Exercise directions
Taking the listing below, restate word for word each line from the line with "clit (10, 1641)" to the line with "hairy pussies (22, 1933)", ends included, and stop there.

Data
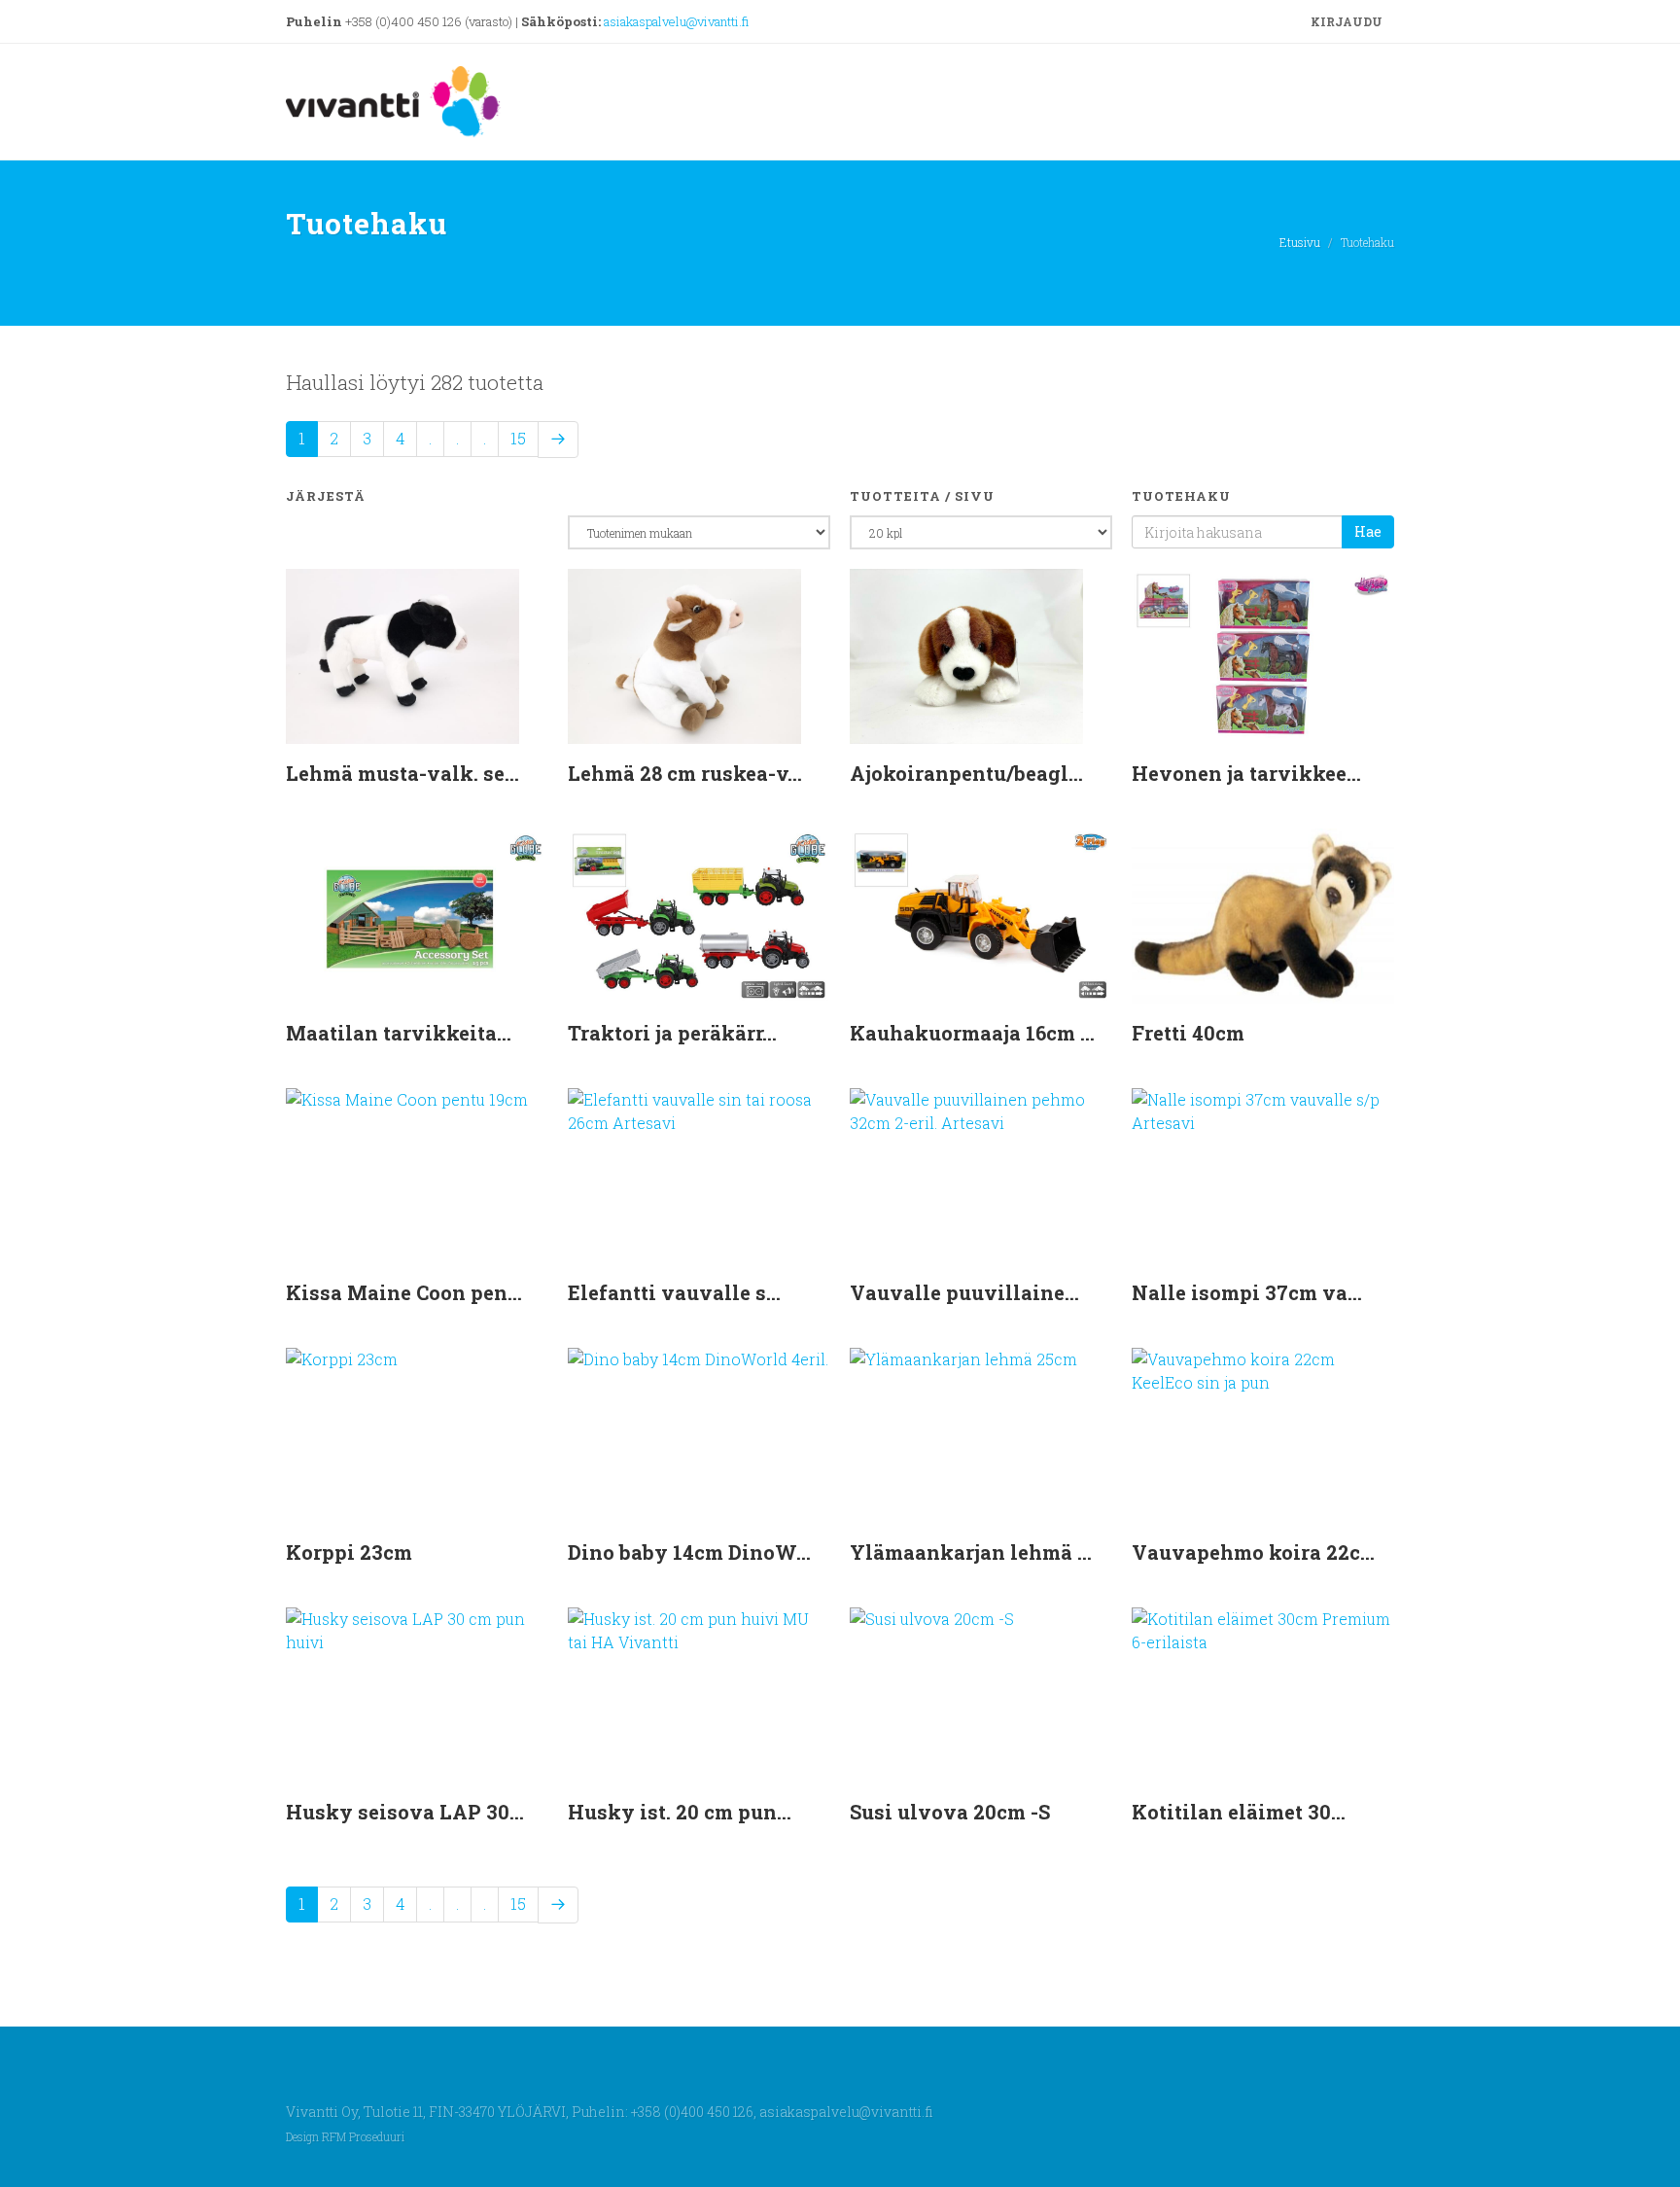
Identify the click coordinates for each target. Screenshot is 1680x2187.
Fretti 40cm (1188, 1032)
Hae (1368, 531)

...

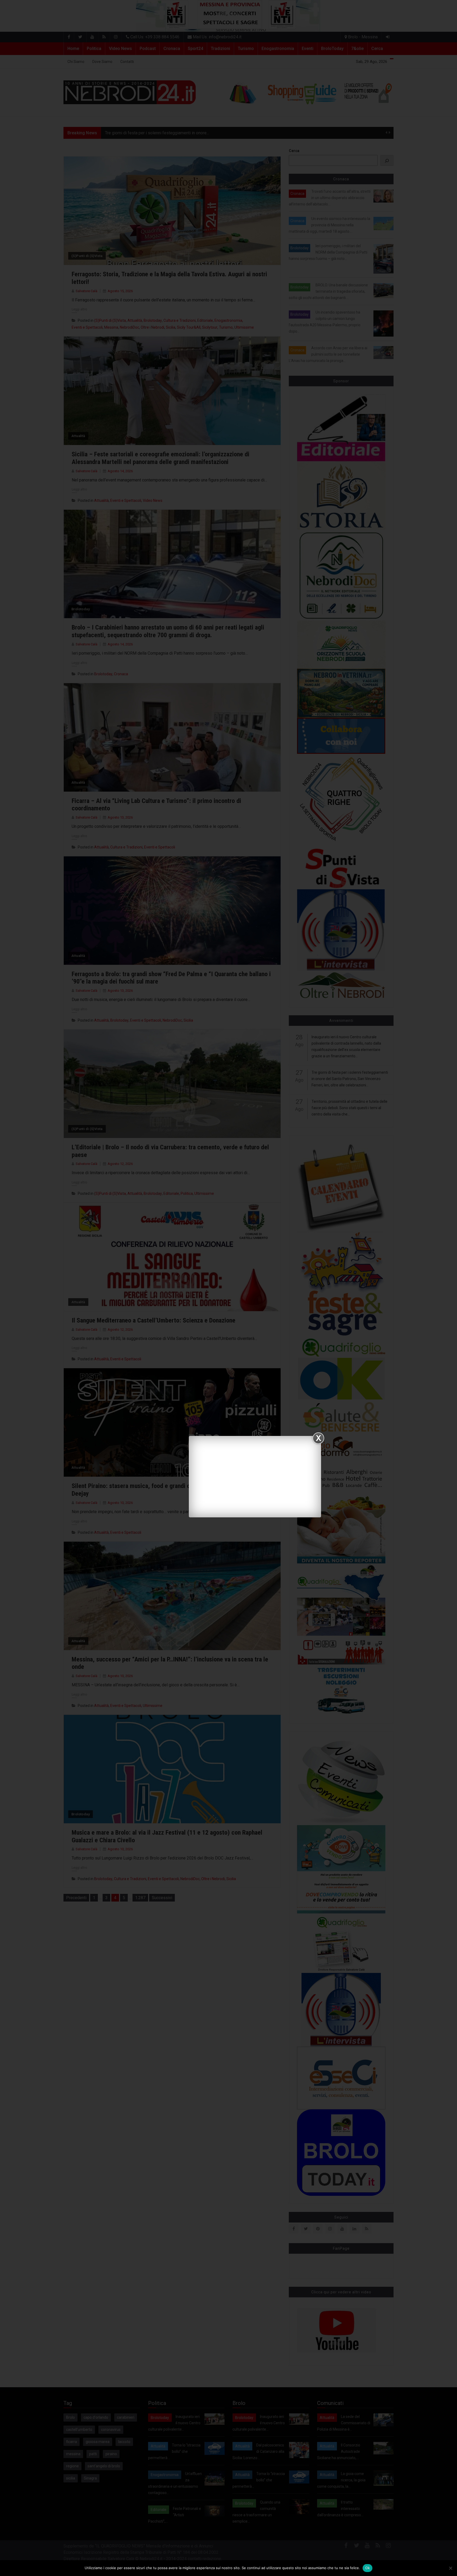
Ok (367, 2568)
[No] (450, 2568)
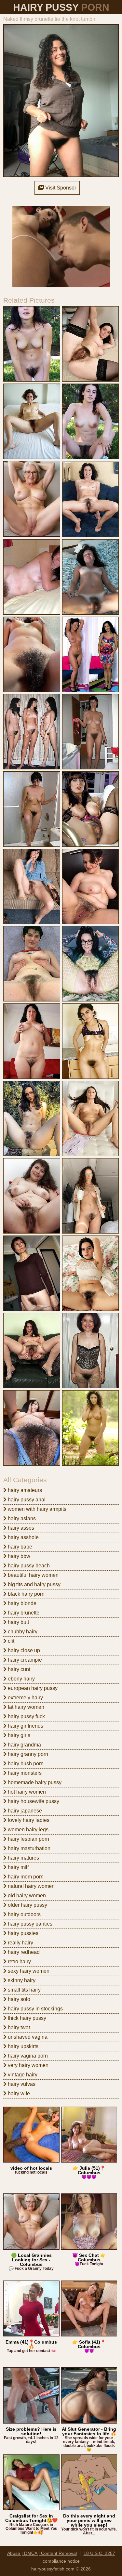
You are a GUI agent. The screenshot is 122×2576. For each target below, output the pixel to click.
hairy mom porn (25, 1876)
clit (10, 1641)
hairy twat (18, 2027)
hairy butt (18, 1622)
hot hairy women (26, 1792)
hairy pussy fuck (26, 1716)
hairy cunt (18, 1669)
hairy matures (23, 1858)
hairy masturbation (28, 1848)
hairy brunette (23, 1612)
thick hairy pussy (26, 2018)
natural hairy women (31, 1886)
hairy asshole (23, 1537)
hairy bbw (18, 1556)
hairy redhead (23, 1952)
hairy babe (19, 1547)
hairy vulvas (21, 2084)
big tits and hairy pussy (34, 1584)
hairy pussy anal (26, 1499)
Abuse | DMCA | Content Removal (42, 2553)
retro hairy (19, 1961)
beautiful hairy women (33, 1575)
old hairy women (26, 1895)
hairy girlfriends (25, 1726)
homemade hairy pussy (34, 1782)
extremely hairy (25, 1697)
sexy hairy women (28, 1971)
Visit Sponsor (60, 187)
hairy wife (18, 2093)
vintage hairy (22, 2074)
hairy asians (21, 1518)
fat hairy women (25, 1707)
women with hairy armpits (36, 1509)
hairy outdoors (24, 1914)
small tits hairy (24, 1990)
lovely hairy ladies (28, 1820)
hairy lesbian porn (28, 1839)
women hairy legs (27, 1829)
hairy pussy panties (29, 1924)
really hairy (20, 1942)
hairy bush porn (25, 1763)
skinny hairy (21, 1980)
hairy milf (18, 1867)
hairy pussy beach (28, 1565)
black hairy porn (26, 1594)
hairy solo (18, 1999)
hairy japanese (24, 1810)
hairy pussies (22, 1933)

Solution below
clit (10, 1641)
hairy twat (18, 2027)
hairy butt (18, 1622)
hot hairy women (26, 1792)
hairy pussy fuck (26, 1716)
hairy cunt (18, 1669)
hairy matures (23, 1858)
hairy masturbation (28, 1848)
hairy brunette (23, 1612)
thick hairy pussy (26, 2018)
natural hairy women (31, 1886)
hairy asshole (23, 1537)
hairy bbw (18, 1556)
hairy redhead (23, 1952)
hairy babe (19, 1547)
hairy vulvas (21, 2084)
big tits and hairy pussy (34, 1584)
hairy pussy anal (26, 1499)
Abuse | DMCA | Content Removal (42, 2553)
retro hairy (19, 1961)
beautiful hairy women (33, 1575)
old hairy women (26, 1895)
hairy girlfriends (25, 1726)
homemade hairy pussy (34, 1782)
extremely hairy (25, 1697)
sexy hairy women (28, 1971)
Visit Sponsor (60, 187)
hairy wife (18, 2093)
vintage hairy (22, 2074)
hairy asians (21, 1518)
fat hairy women (25, 1707)
women with hairy armpits (36, 1509)
hairy outdoors (24, 1914)
small tits hairy (24, 1990)
lovely hairy ladies (28, 1820)
hairy lesbian porn (28, 1839)
women hairy legs (27, 1829)
hairy pussy panties (29, 1924)
really hairy (20, 1942)
hairy bush porn (25, 1763)
skinny hairy (21, 1980)
hairy milf (18, 1867)
hairy pussy beach (28, 1565)
black hairy porn (26, 1594)
hairy solo (18, 1999)
hairy japanese (24, 1810)
hairy pussies (22, 1933)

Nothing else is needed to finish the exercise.